By teaching students how to attack text, teachers can equip learners with something much more valuable than simply being able to “read.”Dec 30, 2019
Reading is more than simply identifying words on a page in a particular order. Reading is an activity. Actively engaging with text is a skill, and, often, it’s a skill that’s taken for granted by those who have mastered it. For young learners, it can be difficult to pull the information from the page versus simply scanning the lines. But with the right framework in place, you can help students become active, engaged readers.
Develop a Framework
Reading is an active process that begins before readers dive into a text and continues long after. While there are many ways to engage with text, the following suggestions are applicable to any grade, skill level, or content, and provide a framework for students to attack text.
- Predict: Requiring students to predict what a text might be about based on the title, author, format, font, etc., is a great way to prime their brains before they even begin reading. Predicting doesn’t stop there, though. Create checkpoints throughout the text for students to predict based on what they’ve read so far. Finally, have students revisit their predictions to confirm or deny what they predicted.
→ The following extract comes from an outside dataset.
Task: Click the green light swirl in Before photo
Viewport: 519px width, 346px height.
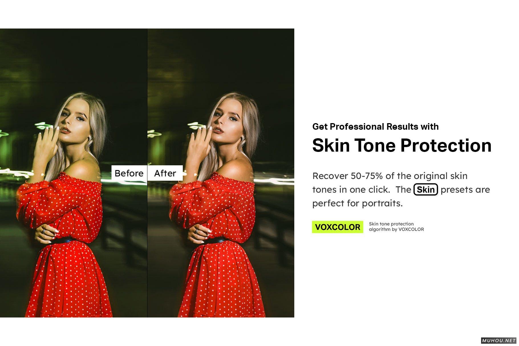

- Question: Teach students to ask specific questions based on what they know about the text that can be answered by reading the remainder of the text or by conducting further research. Create additional checkpoints in the text that require students to ask these questions. As with their predictions, students should revisit their questions to answer them based on the text or supplemental materials, like the internet.
- Connect: Connecting with text increases engagement. Students may connect the text to another text, something in the outside world, or something in their own lives. By default, we are each the center of our own respective universe, so connections to students’ lives tend to be the most powerful.
- Summarize: Just because students have read the last word doesn’t mean they’re done with the activity of reading. After revisiting their questions and predictions, ask students to create a summary. Summarizing requires students to extract the most important details from a larger piece of text — something most adults do in the workplace several times a day.
- Share: Even with the summary complete, students aren’t done actively reading. Facilitate the sharing of students’ predictions, questions, and connections to expand their understanding of the text. Each student will process text differently. Hearing their peers’ thoughts can spark ideas and conversations that will enrich learning.